*** Data to examine Section Begins ***

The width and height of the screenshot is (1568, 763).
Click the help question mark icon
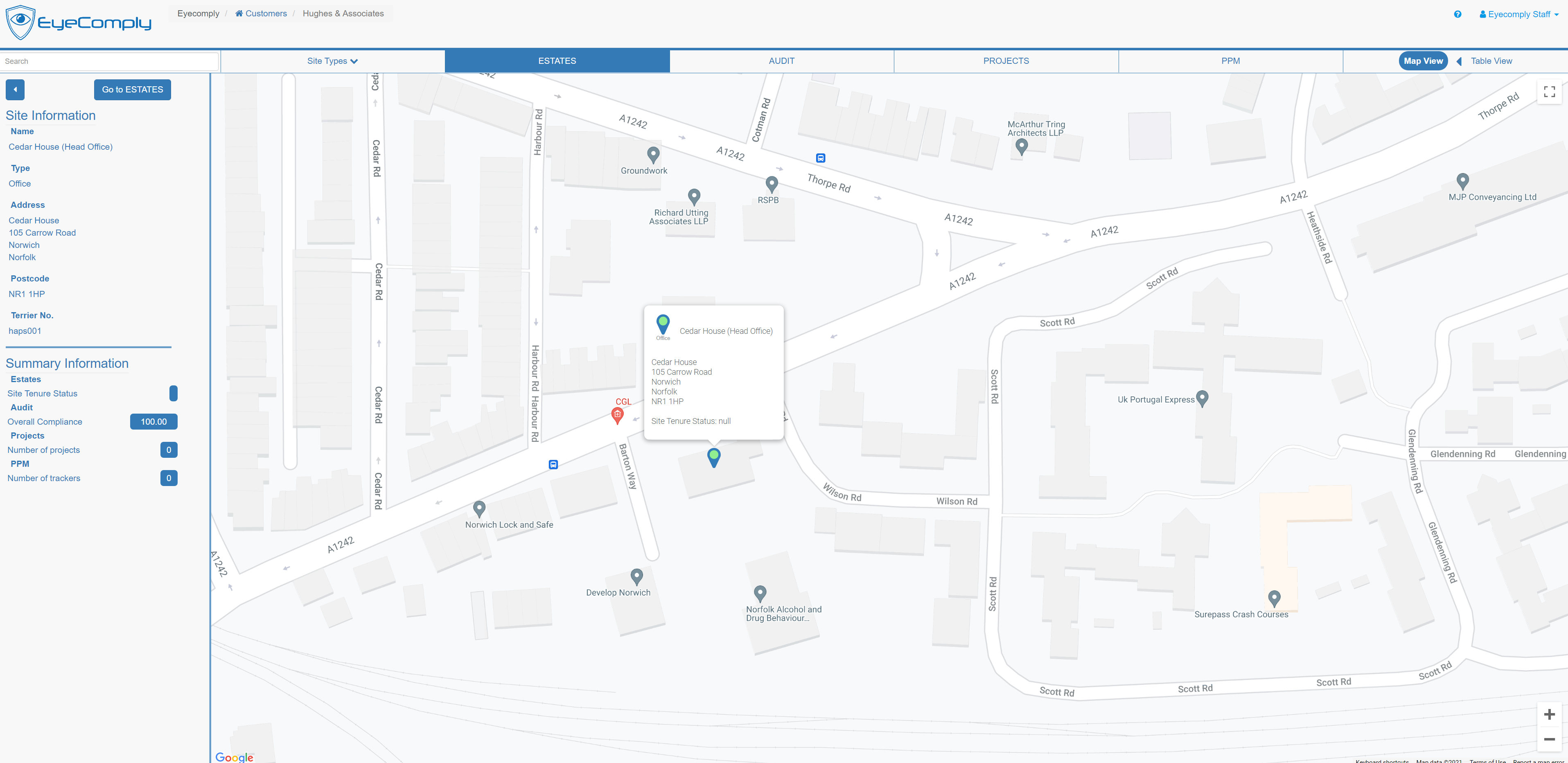coord(1457,14)
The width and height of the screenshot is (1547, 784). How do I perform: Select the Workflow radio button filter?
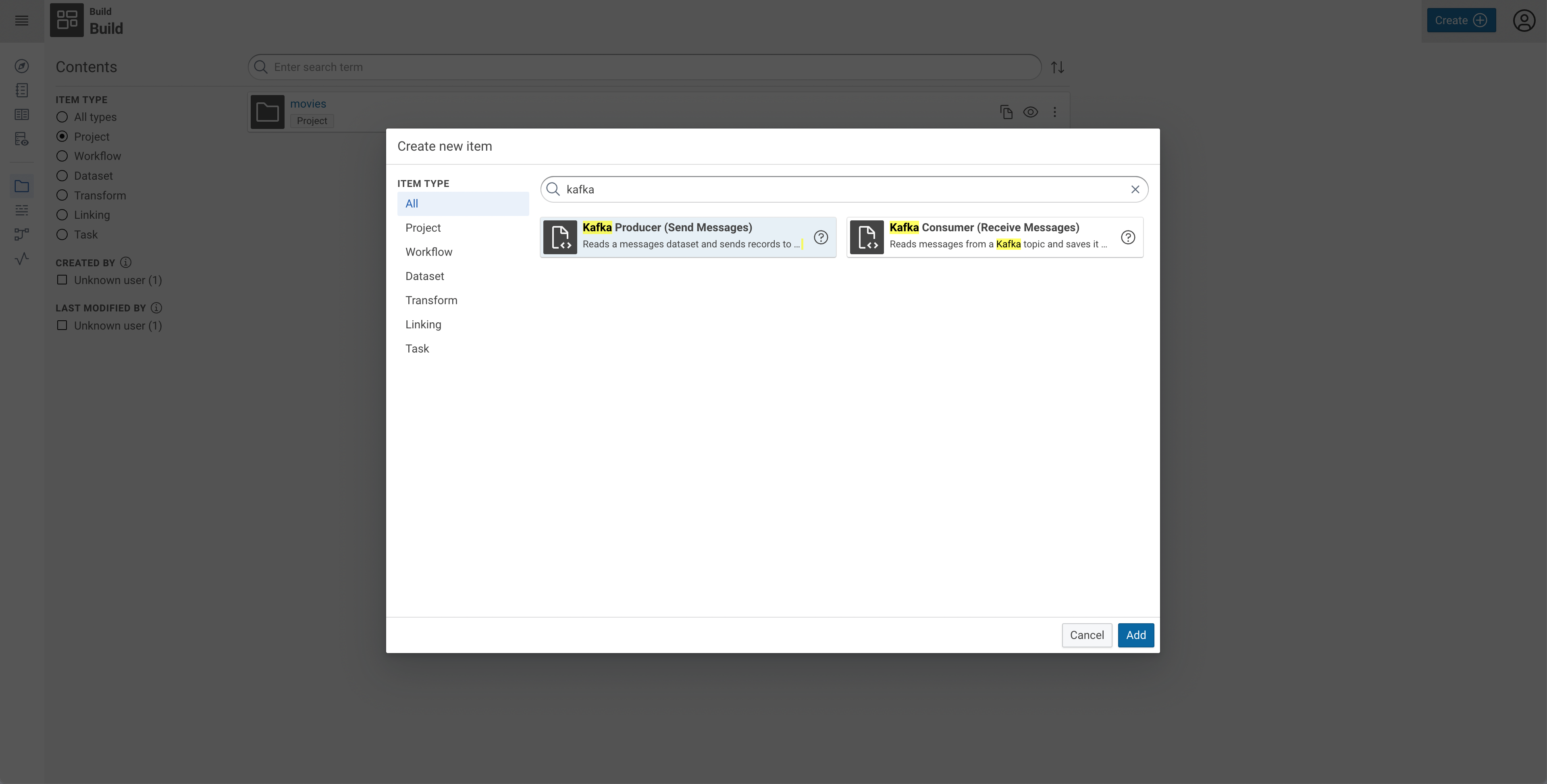pyautogui.click(x=62, y=156)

*** Data to examine Section Ends ***

Aim of the exercise
Everything from the line holding "The width and height of the screenshot is (1547, 784)." to the close of the records should be written out exactly, both ends included, with pictures omitted.

Written solution
The width and height of the screenshot is (1547, 784). How do I perform: Select the Workflow radio button filter?
pyautogui.click(x=62, y=156)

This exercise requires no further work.